What you have to do :: Could you write out the opening lines of the data, word for word, stopping after the line that contains "1149x810 pixels."?

══════════

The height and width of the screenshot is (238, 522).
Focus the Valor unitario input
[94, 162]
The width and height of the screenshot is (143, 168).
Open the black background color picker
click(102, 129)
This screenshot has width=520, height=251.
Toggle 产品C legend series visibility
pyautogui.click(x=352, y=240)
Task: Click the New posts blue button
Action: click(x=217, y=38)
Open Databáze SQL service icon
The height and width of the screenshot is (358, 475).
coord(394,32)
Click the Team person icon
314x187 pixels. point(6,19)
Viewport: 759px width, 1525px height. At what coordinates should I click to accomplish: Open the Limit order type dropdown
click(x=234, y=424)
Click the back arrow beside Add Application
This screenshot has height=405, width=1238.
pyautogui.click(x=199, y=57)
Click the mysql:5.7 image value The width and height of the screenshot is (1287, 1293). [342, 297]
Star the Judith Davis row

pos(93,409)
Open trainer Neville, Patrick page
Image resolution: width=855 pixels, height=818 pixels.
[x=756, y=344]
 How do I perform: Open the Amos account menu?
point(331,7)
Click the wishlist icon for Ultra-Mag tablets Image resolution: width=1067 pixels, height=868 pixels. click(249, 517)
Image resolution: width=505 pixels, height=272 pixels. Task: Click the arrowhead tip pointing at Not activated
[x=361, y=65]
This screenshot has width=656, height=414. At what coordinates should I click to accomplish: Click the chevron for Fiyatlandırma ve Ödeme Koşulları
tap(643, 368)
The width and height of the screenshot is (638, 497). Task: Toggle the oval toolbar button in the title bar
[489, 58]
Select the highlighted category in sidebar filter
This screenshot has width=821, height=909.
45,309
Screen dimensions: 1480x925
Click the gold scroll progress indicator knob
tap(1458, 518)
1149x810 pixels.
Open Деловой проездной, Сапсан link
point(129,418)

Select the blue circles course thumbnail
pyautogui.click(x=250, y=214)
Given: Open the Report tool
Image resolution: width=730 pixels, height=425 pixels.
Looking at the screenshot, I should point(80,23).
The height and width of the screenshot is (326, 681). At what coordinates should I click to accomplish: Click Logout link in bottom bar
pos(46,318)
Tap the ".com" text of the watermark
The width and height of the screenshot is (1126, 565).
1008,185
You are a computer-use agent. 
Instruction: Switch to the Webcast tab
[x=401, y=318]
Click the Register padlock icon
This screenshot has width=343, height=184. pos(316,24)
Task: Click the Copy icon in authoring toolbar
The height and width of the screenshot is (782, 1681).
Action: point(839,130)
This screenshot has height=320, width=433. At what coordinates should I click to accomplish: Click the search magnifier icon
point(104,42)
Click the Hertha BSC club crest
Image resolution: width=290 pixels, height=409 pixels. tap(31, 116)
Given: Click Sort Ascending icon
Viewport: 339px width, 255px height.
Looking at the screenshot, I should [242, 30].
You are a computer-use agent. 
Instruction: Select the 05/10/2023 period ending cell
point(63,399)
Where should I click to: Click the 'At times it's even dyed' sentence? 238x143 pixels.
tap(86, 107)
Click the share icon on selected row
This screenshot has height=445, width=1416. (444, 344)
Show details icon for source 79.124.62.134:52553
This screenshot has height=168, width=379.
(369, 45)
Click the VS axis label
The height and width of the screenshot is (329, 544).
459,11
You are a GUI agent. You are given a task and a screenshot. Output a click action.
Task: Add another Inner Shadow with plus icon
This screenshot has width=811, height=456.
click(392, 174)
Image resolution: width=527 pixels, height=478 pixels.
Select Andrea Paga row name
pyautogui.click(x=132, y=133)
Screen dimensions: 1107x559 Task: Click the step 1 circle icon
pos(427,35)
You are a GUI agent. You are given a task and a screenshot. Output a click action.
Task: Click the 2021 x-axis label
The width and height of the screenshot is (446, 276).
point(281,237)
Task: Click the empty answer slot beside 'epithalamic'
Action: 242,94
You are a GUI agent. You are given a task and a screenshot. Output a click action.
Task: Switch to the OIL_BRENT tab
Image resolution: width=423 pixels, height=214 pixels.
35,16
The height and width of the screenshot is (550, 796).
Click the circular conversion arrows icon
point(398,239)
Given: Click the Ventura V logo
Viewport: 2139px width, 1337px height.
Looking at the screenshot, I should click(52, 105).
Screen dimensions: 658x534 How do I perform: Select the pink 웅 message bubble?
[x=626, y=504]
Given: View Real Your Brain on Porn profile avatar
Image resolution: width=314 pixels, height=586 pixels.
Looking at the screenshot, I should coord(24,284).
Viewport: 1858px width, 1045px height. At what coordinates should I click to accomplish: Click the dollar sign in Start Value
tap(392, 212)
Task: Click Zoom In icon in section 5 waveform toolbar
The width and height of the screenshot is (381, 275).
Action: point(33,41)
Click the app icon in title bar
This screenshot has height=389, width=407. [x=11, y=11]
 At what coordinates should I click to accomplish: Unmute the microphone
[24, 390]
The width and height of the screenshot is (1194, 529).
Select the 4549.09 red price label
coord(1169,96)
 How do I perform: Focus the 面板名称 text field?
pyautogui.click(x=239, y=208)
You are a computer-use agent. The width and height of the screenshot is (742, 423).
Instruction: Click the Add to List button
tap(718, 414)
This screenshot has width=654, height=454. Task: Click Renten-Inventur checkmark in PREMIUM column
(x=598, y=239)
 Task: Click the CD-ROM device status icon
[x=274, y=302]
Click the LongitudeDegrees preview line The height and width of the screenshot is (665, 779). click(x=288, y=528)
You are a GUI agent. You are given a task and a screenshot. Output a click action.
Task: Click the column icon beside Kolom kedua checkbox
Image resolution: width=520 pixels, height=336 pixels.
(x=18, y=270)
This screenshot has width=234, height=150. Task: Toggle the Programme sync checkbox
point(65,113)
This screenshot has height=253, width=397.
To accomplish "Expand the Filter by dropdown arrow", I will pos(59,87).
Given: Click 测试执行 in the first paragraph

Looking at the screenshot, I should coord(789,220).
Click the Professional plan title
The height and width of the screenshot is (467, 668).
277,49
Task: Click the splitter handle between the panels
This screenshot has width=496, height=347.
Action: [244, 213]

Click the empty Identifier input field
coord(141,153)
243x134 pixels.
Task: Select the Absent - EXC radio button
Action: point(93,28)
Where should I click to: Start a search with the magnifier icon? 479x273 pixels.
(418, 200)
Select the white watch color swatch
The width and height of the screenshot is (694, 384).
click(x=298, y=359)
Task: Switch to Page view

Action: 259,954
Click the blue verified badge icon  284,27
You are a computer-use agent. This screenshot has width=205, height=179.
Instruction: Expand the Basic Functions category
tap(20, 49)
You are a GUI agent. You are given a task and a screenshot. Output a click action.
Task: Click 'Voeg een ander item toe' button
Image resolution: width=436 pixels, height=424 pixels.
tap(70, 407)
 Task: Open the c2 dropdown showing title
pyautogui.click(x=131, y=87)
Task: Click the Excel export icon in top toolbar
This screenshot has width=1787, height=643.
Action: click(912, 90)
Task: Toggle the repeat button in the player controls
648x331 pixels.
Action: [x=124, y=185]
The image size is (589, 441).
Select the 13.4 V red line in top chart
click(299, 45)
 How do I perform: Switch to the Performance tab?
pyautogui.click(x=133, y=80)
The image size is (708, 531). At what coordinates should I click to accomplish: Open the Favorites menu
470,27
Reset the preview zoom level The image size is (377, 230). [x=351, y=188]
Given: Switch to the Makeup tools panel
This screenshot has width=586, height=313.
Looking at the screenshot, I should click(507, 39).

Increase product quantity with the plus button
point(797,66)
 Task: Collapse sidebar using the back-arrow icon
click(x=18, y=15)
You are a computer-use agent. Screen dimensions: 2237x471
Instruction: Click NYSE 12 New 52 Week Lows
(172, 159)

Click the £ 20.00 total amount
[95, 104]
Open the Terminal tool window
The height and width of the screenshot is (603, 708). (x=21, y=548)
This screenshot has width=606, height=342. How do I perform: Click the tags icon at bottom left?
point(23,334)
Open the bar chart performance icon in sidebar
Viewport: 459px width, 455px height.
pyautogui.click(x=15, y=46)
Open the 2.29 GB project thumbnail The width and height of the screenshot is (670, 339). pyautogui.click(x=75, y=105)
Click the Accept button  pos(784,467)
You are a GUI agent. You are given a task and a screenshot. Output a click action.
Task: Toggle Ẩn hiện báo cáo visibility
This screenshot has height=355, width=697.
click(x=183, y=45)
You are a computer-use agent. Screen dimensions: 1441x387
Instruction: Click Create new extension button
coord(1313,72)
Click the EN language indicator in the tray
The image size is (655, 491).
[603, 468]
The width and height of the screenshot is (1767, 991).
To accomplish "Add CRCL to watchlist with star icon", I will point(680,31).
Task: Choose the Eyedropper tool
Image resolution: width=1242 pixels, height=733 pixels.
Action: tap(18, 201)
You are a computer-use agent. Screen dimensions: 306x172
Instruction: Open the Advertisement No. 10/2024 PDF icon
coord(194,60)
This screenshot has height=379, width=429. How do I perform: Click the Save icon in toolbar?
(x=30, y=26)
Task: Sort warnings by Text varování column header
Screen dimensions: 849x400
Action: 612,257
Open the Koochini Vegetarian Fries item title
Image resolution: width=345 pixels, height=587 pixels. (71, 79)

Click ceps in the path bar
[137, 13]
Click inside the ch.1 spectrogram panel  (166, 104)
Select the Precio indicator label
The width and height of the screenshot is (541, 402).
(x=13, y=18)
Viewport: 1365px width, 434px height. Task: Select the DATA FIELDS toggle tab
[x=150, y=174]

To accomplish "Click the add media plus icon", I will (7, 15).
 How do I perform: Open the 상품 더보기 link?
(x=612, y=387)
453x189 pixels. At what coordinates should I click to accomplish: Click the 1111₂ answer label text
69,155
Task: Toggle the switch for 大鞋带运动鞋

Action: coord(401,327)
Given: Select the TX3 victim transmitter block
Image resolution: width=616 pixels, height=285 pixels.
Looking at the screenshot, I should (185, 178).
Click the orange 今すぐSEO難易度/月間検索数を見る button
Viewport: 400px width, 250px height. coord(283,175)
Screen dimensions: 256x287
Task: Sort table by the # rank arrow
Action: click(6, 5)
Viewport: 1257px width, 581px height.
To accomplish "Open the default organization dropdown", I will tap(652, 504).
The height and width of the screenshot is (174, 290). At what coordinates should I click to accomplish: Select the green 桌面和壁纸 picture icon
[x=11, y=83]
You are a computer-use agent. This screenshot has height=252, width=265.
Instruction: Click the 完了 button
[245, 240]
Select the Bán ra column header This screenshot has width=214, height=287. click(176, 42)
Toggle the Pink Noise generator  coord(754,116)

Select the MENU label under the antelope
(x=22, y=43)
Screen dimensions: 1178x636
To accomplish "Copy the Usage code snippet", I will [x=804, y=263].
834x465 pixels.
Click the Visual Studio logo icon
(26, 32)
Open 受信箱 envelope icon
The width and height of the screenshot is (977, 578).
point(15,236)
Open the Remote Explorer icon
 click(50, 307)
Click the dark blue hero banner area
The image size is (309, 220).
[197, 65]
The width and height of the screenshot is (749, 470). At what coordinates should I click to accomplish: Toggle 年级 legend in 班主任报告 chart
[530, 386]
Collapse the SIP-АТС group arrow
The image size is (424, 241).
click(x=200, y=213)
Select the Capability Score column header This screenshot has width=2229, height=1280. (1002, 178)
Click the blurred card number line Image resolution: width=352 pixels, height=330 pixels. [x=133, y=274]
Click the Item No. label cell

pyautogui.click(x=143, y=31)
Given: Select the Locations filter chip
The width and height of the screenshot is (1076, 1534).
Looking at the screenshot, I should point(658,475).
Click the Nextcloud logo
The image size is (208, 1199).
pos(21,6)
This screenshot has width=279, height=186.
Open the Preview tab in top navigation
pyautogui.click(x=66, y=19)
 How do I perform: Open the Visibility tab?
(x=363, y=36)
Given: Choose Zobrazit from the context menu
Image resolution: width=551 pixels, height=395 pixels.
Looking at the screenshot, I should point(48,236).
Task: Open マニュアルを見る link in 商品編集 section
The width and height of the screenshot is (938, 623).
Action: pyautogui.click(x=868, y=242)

══════════

Exercise response ::
The height and width of the screenshot is (238, 522).
Focus the Valor unitario input
[94, 162]
The width and height of the screenshot is (143, 168).
Open the black background color picker
click(102, 129)
This screenshot has width=520, height=251.
Toggle 产品C legend series visibility
pyautogui.click(x=352, y=240)
Task: Click the New posts blue button
Action: click(x=217, y=38)
Open Databáze SQL service icon
The height and width of the screenshot is (358, 475).
coord(394,32)
Click the Team person icon
314x187 pixels. point(6,19)
Viewport: 759px width, 1525px height. At what coordinates should I click to accomplish: Open the Limit order type dropdown
click(x=234, y=424)
Click the back arrow beside Add Application
This screenshot has height=405, width=1238.
pyautogui.click(x=199, y=57)
Click the mysql:5.7 image value The width and height of the screenshot is (1287, 1293). [342, 297]
Star the Judith Davis row

pos(93,409)
Open trainer Neville, Patrick page
Image resolution: width=855 pixels, height=818 pixels.
[x=756, y=344]
 How do I perform: Open the Amos account menu?
point(331,7)
Click the wishlist icon for Ultra-Mag tablets Image resolution: width=1067 pixels, height=868 pixels. click(249, 517)
Image resolution: width=505 pixels, height=272 pixels. Task: Click the arrowhead tip pointing at Not activated
[x=361, y=65]
This screenshot has width=656, height=414. At what coordinates should I click to accomplish: Click the chevron for Fiyatlandırma ve Ödeme Koşulları
tap(643, 368)
The width and height of the screenshot is (638, 497). Task: Toggle the oval toolbar button in the title bar
[489, 58]
Select the highlighted category in sidebar filter
This screenshot has width=821, height=909.
45,309
Screen dimensions: 1480x925
Click the gold scroll progress indicator knob
tap(1458, 518)
1149x810 pixels.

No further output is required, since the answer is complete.